Kimberley Stoddart, a tenant of West of Scotland Housing Association, said: “The launch of Our Power is really great news – energy bills are getting more and more expensive and its particularly hard for people on low incomes to make ends meet. I really hope Our Power will be a wakeup call for the big energy companies – by having a not for profit competitor – hopefully they will feel pressure to reduce their prices.”

Alister Steele, chairman of Our Power and managing director of Castle Rock Edinvar, said: “This is a monumental day for Our Power. We are absolutely delighted to have agreed a funding package with Scottish Government and Social Investment Scotland’s Social Growth Fund.

“Our Power can now fully focus on market entry and delivering a utility offer to households disadvantaged most in the energy market.

“Fuel poverty is one of the biggest issues facing society today and Our Power is fully committed to help eradicate it.”

Alastair Davis, chief executive of Social Investment Scotland said: “Fuel poverty is a major issue for many households throughout Scotland. However, by removing profit from the equation, Our Power offers a new way of tackling this problem.

“Over the next five years Our Power will help many disadvantaged families reduce their energy bills and stay warm.”

“We look forward to seeing Social Investment Scotland’s £1 million investment in Our Power make a tangible difference to communities across the country.”

• The number of Scots companies, communities, farms and landowners making their own electricity has risen by more than 50% in the last year.

New figures show 775 organisations have bought generating equipment in a bid to insulate themselves from rising energy costs, cut carbon emissions and sell excess power to the grid.

That’s up from just 509 in 2013, according to a new report by independent energy firm SmartestEnergy.

Iain Robertson, Glasgow-based Head of Generation for SmartestEnergy, said the latest figures highlighted how significant the independent generation sector now was for Scotland.

He said: “That fact that over £1.5m was invested every week last year also demonstrates the resilience of the sector against a backdrop of political uncertainty, changes to renewable subsidies and the fall seen in wholesale power prices.”

An estimated £80.9m was spent developing 267 new wind, hydro, solar and anaerobic digestion projects in 2014, taking the total spend to just over £494m, according to the Energy Entrepreneurs 2015 report.

In total, Scotland now has 775 commercial-scale projects over 50kW capacity now operating outside of the big power companies. They are generating £271m worth of electricity a year, enough to power more than 1.4 million households.

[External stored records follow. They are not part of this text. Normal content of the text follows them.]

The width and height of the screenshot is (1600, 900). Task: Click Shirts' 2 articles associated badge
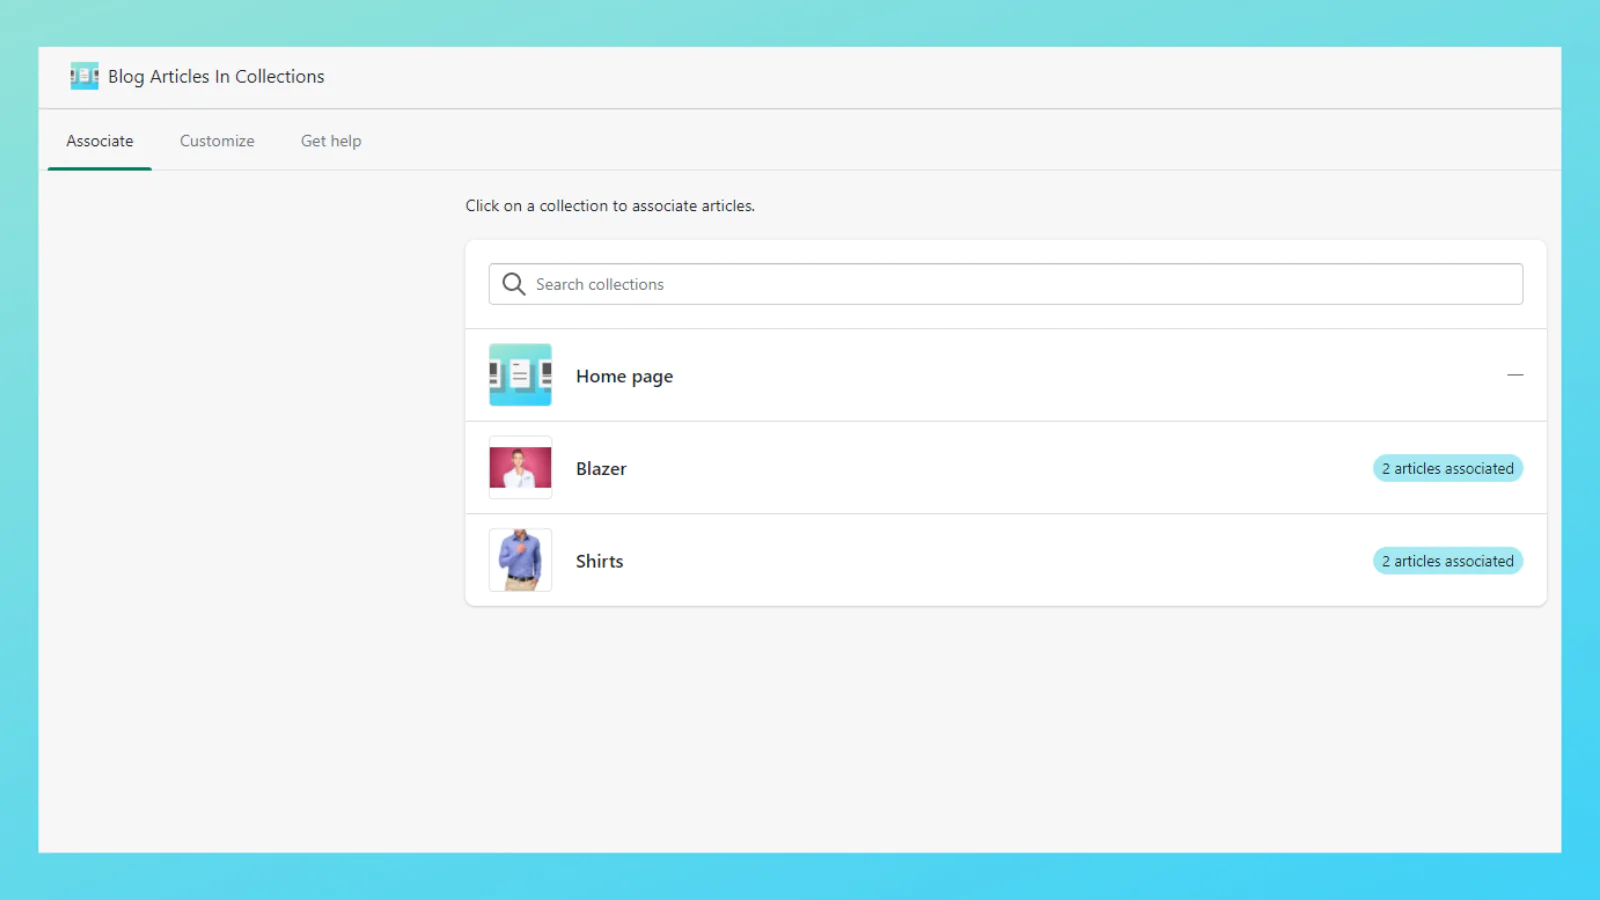coord(1447,561)
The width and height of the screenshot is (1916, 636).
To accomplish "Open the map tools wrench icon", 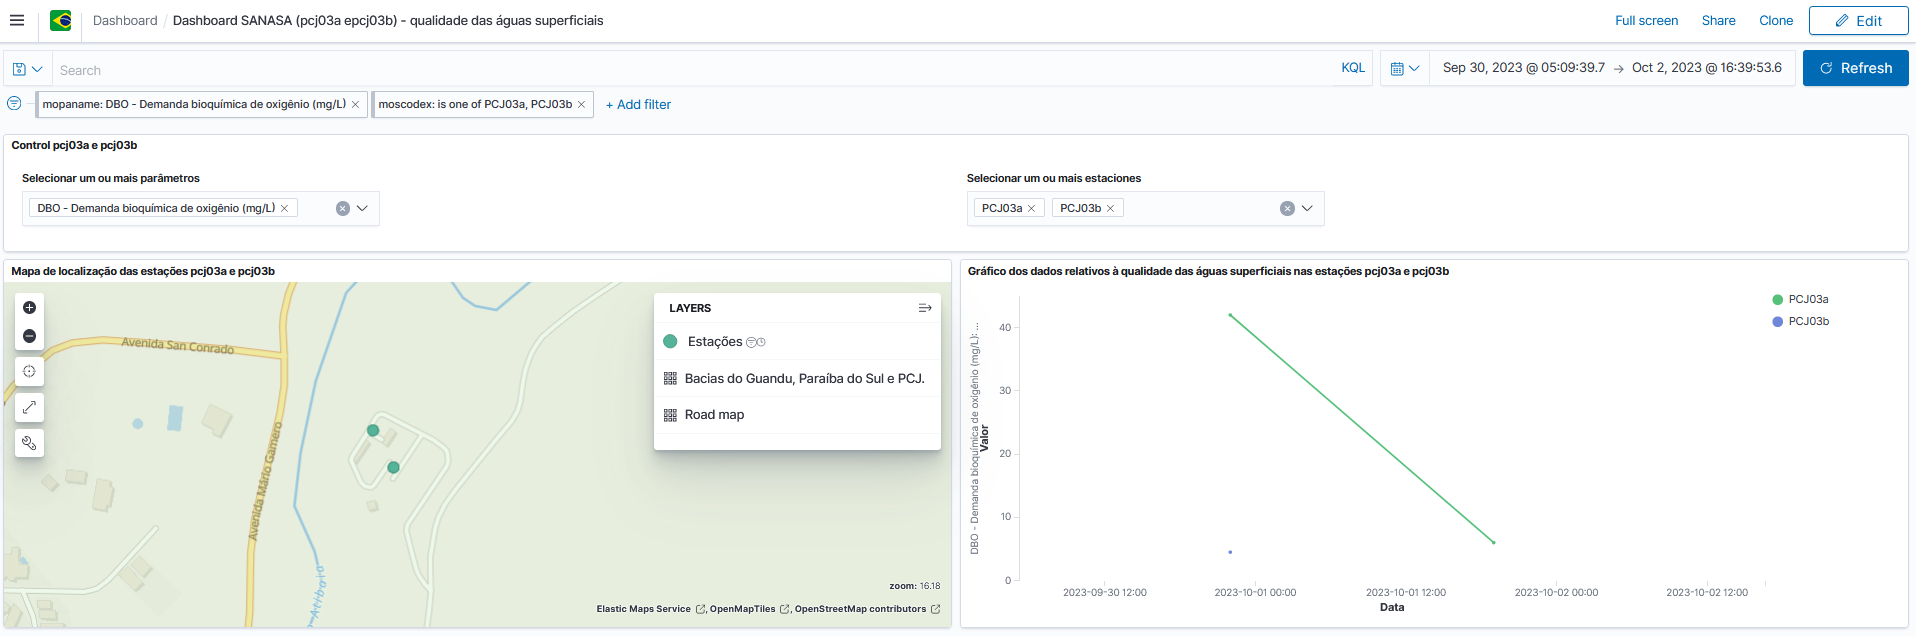I will pyautogui.click(x=29, y=443).
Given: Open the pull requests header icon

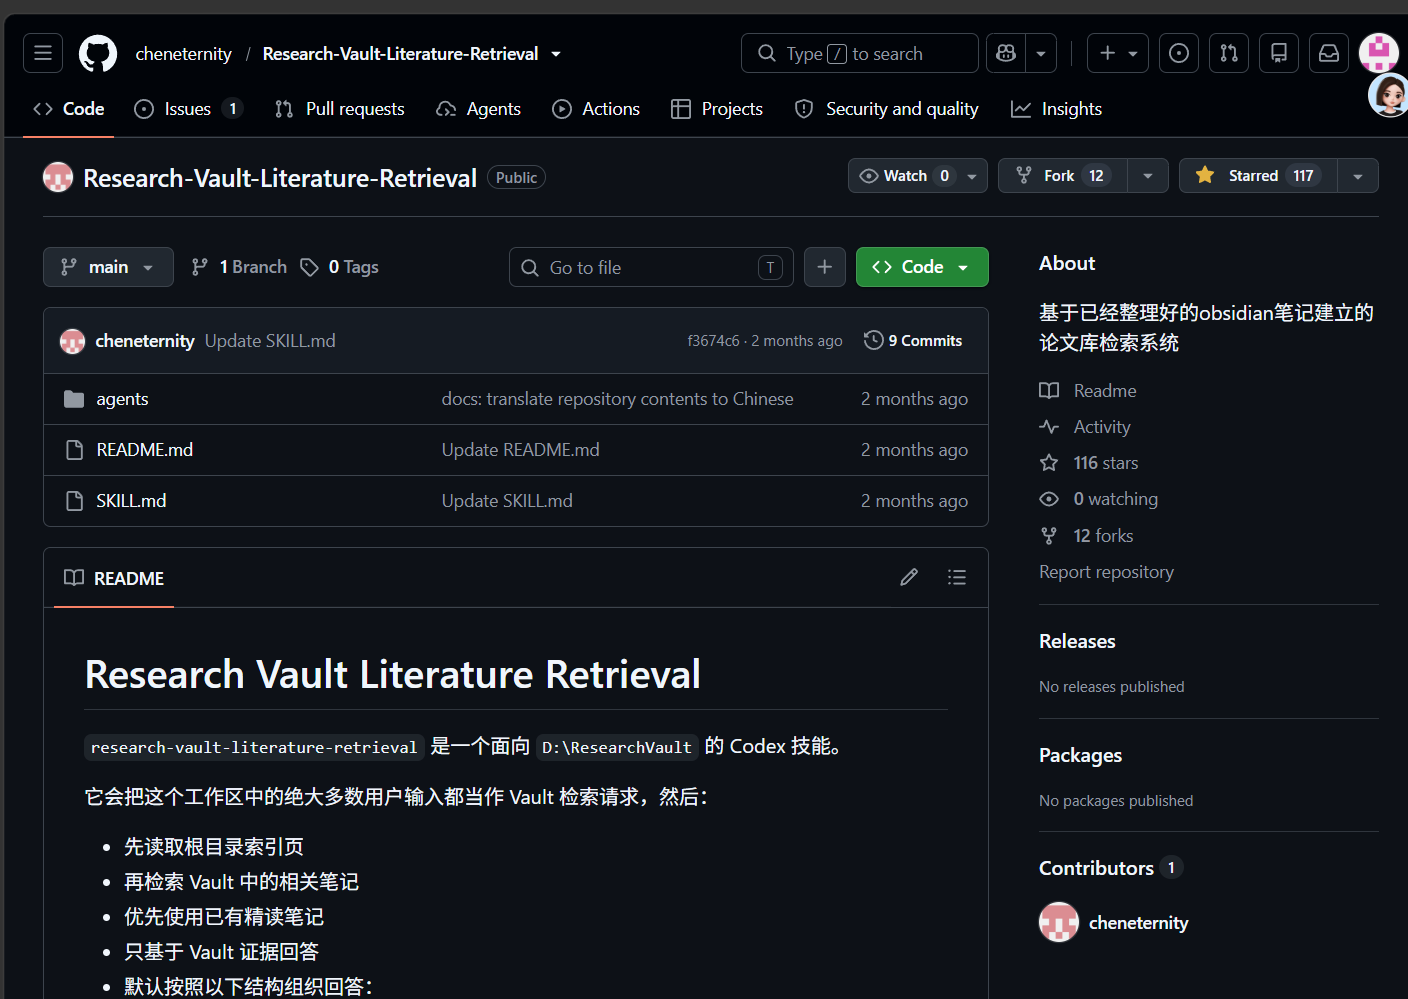Looking at the screenshot, I should pos(1229,53).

The figures show Scotland continues to punch well above its weight given its size, attracting almost a quarter of total spend in the independent sector to date across Great Britain (£494.1 million).

Stephanie Clark, Policy Manager at industry body Scottish Renewables, said: “This report shows quite clearly that there is a growing willingness to consider renewable technology as a way to fix energy bills rather than exposing a business or community to fluctuations in the wholesale cost of fossil fuel energy supplied from the grid.”

The number of solar sites north of the border almost doubled during the year with 15 new projects taking the total number up to 32, while anaerobic digestion projects, which can turn waste food into electricity, also saw strong growth with five new sites taking total numbers up to 12.

Across Great Britain, the report shows that the total invested in the sector has now risen to almost £2.1bn, with over 4,460 commercial-scale sites of at least 50kW capacity now in operation.

The projects generate an estimated £1.08bn in wholesale energy a year, enough to power 5.7 million homes or meet all of the public sector’s power needs.

Since the first report in 2013, the amount invested in the sector has risen by 75%, project numbers have more than doubled and their share of total UK generation risen by more than 50% to stand at over 7%.